Date of Award

Fall 2013

Degree Type

Dissertation

Degree Name

Doctor of Philosophy (PhD)

Department

Computer Science

First Advisor

Charles E. Killian

Second Advisor

Jennifer L. Neville

Committee Chair

Charles E. Killian

Committee Member 1

Jennifer L. Neville

Committee Member 2

Dongyan Xu

Committee Member 3

Ramana R. Kompella

Committee Member 4

Patrick T. Eugster

Abstract

Systems software of very large scales are being heavily used today in various important scenarios such as online retail, banking, content services, web search and social networks. As the scale of functionality and complexity grows in these software, managing the implementations becomes a considerable challenge for developers, designers and maintainers. Software needs to be constantly monitored and tuned for optimal efficiency and user satisfaction.
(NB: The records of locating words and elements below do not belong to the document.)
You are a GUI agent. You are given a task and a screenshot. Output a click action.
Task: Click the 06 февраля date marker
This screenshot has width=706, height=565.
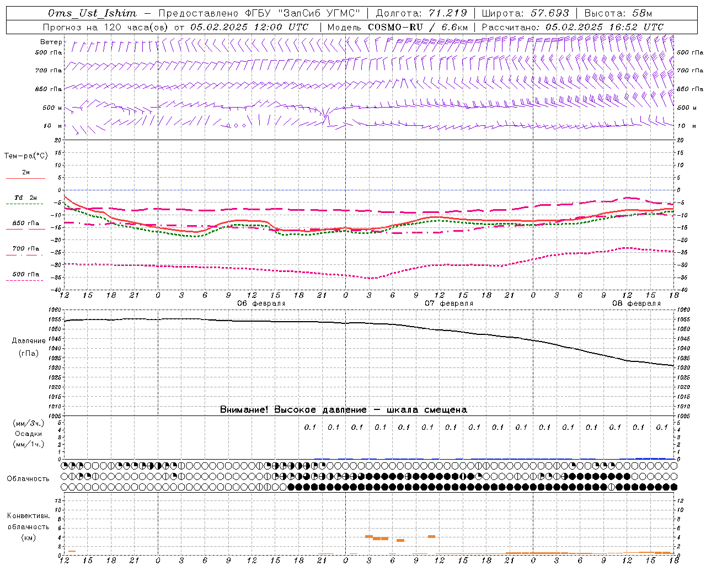(x=261, y=303)
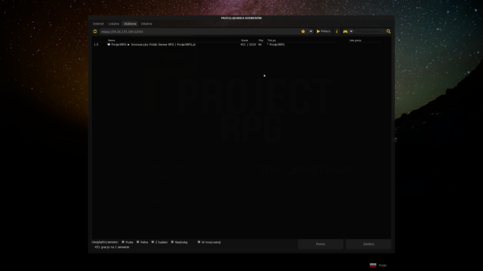Click the heart icon beside ProjectRPG server
The width and height of the screenshot is (483, 271).
[x=109, y=44]
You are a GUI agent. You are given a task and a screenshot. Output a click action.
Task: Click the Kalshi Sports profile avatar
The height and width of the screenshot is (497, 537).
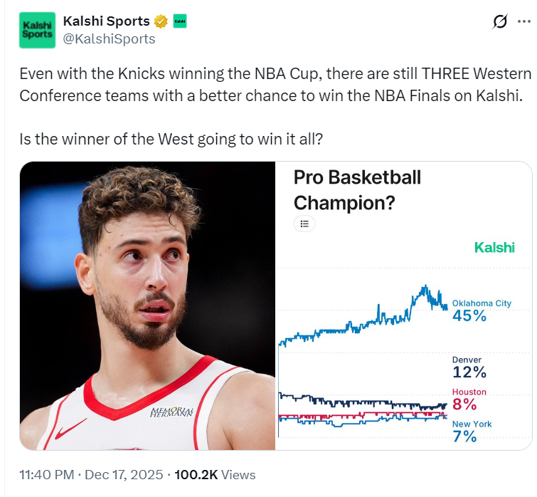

With large scale, these systems incorporate significant degrees of asynchrony, parallelism and distributed executions, reducing the manageability of software including performance management. Adding to the complexity, developers are under pressure between developing new functionality for customers and maintaining existing programs. This dissertation argues that the manual effort currently required to manage performance of these systems is very high, and can be automated to both reduce the likelihood of problems and quickly fix them once identified. The execution logs from these systems are easily available and provide rich information about the internals at runtime for diagnosis purposes, but the volume of logs is simply too large for today's techniques. Developers hence spend many human hours observing and investigating executions of their systems during development and diagnosis of software, for performance management. This dissertation proposes the application of machine learning techniques to automatically analyze logs from executions, to challenging tasks in different phases of the software lifecycle. It is shown that the careful application of statistical techniques to features extracted from instrumentation, can distill the rich log data into easily comprehensible forms for the developers.